The Scud is a very unique boat. If you want to run tight, steep, technical creeks... then this boat is exceptional. If you want to run big water or have a reliable river runner, this really isn't your boat.

I paddled a larger volume creek boat in the North East US for 10+ years and then moved to Switzerland. Compared the the NE, Switzerland is much more technical and MUCH steeper. 'Rope Only' access is not unusual and sharp, narrow, blind drops are fairly common. For that style of paddling, the Scud does great. It is fast for a small boat and responds predictably. It punches and tracks fairly while still allowing you to make a quick direction change and put power into your new course confidently. It rolls fairly easily... not as easily as a non-planing hull, but easier than a high walled playboat. It lands drops gently and seems to surface fairly well considering its small volume.

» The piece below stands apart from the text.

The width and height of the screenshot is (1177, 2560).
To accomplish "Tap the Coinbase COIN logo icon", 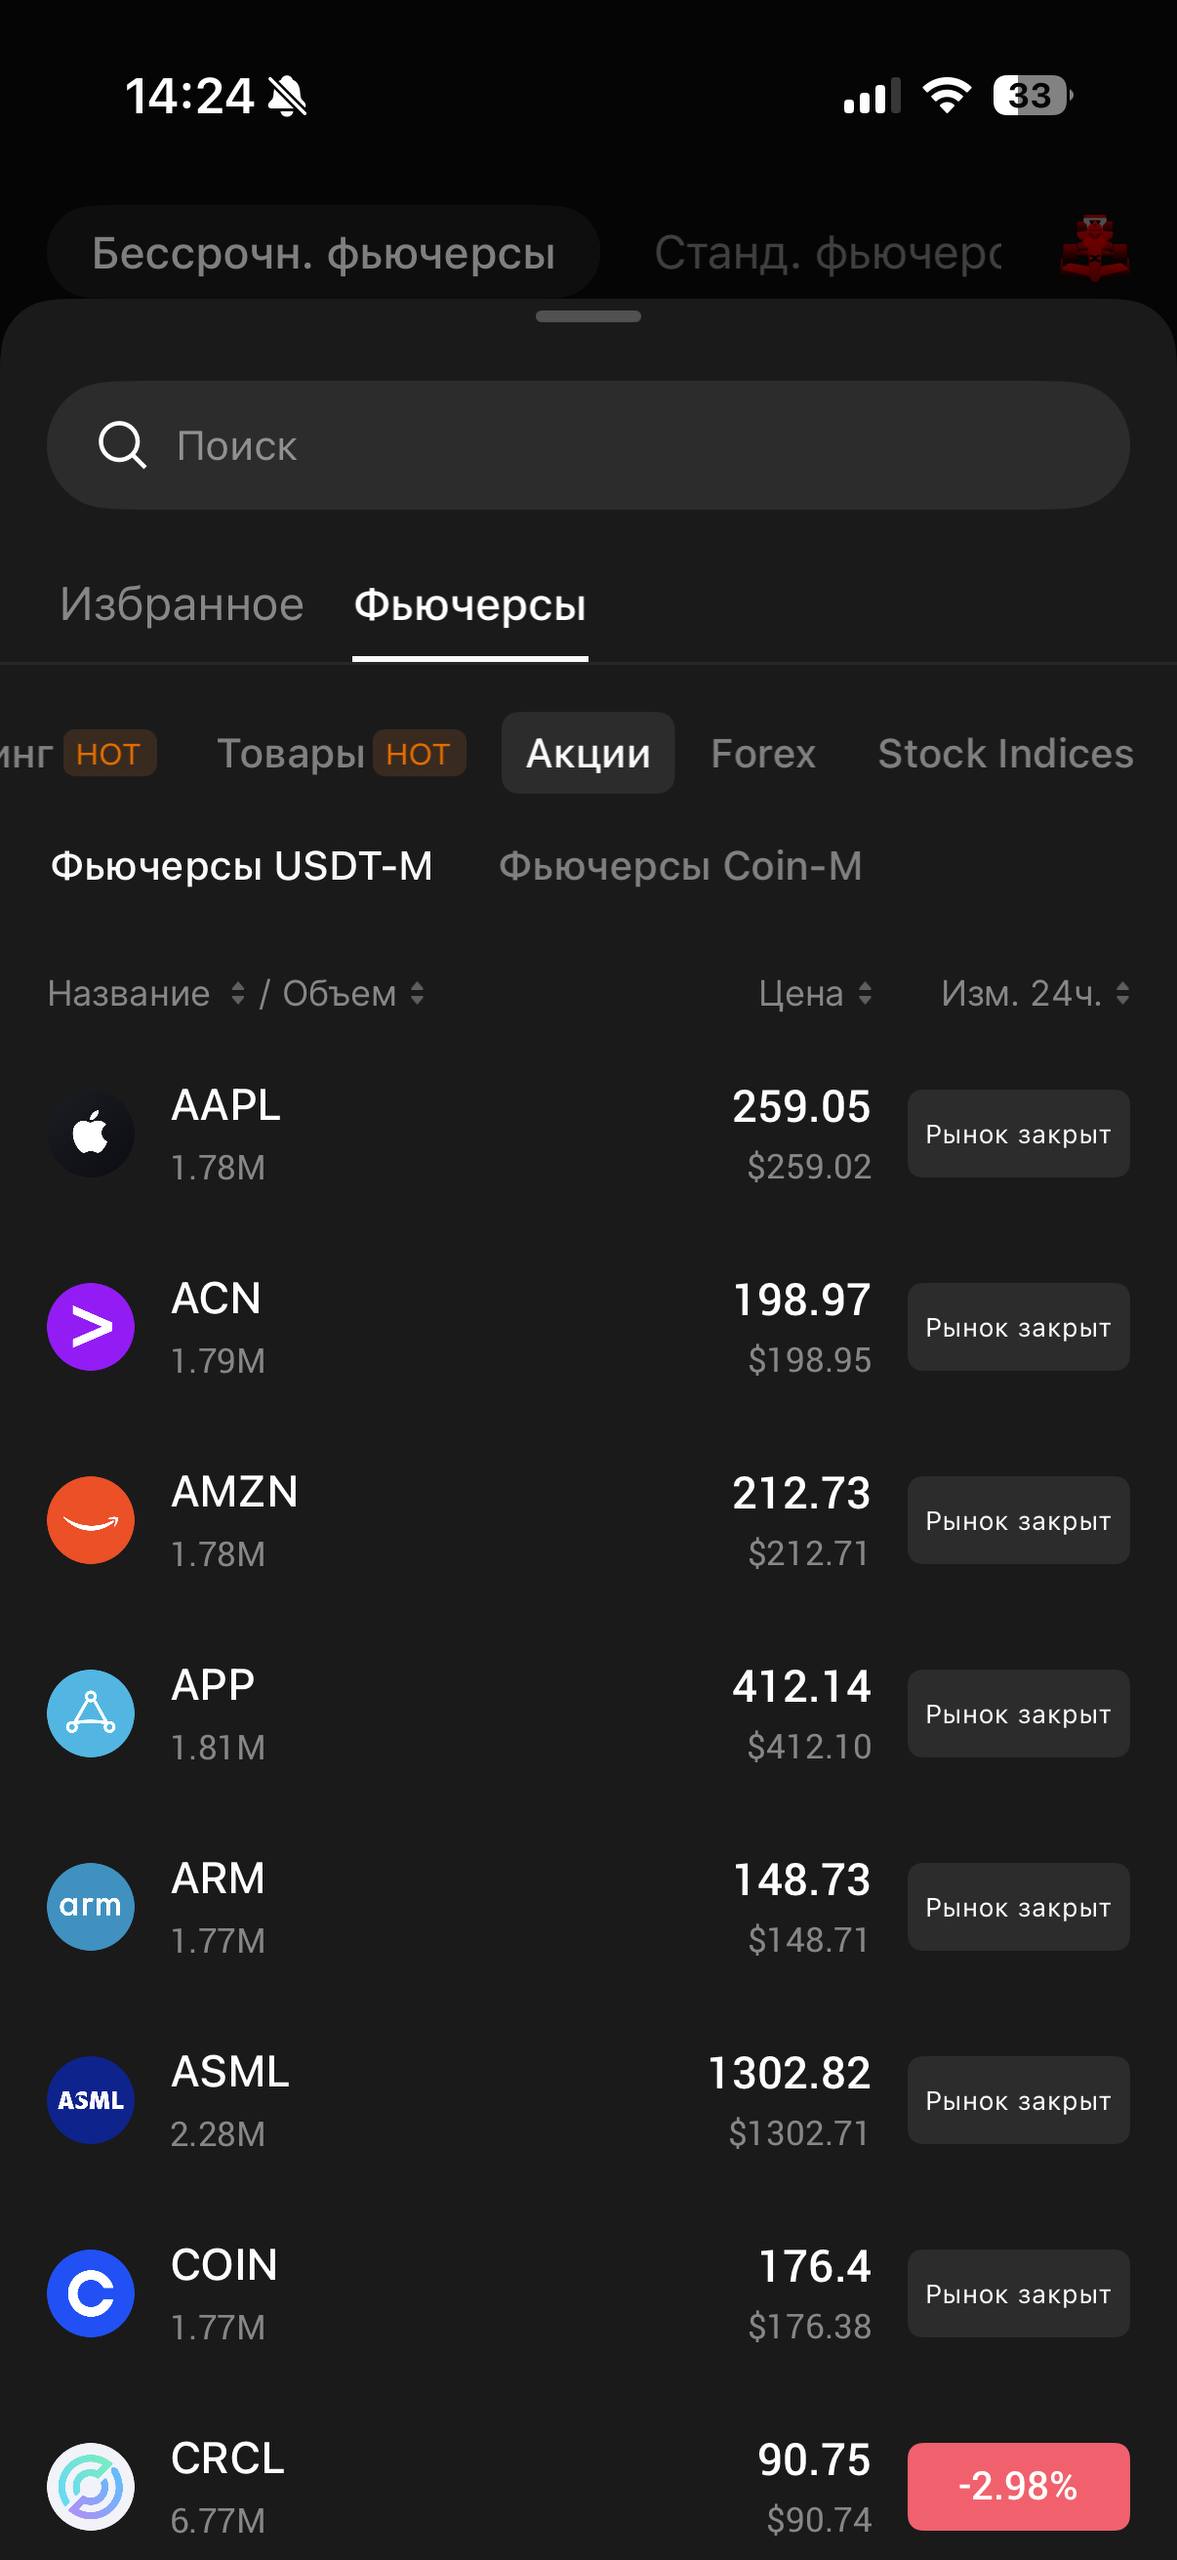I will point(91,2294).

On larger volume rivers, the short and cork-like nature of the boat is emphasized. It bobs and wabbles without much glide or grace. The awkwardness that is hidden by a narrow creek becomes very obvious on rivers , and even with the planning hull, the boat surfs like an oil tanker... oh, it catches waves well... just don't expect any slashy moves or blunts... it does straight and sheds water like a champion, but any real playboater will be disappointed.

Storage inside the boat is tight... you can fit a full pin kit and 30m of static line for rope access stuff... but don't expect much else. The boat is outfitted well with rescue bars, etc... The plastic is fabulous... creeking is tough on boats and after a season of use there is nothing more than scrapes on the bottom of the boat... no concerning gouges, no dimpling, no stress marks... for what it is designed for, it is a great little boat.

One additional note, pay attention to the weight and height limits. At 155lbs and 5'8" I wouldn't recommend the boat to anyone much larger than myself. I've read accounts of larger people squeezing into it, but I can't see how it would be comfortable or perform well as a squirt boat.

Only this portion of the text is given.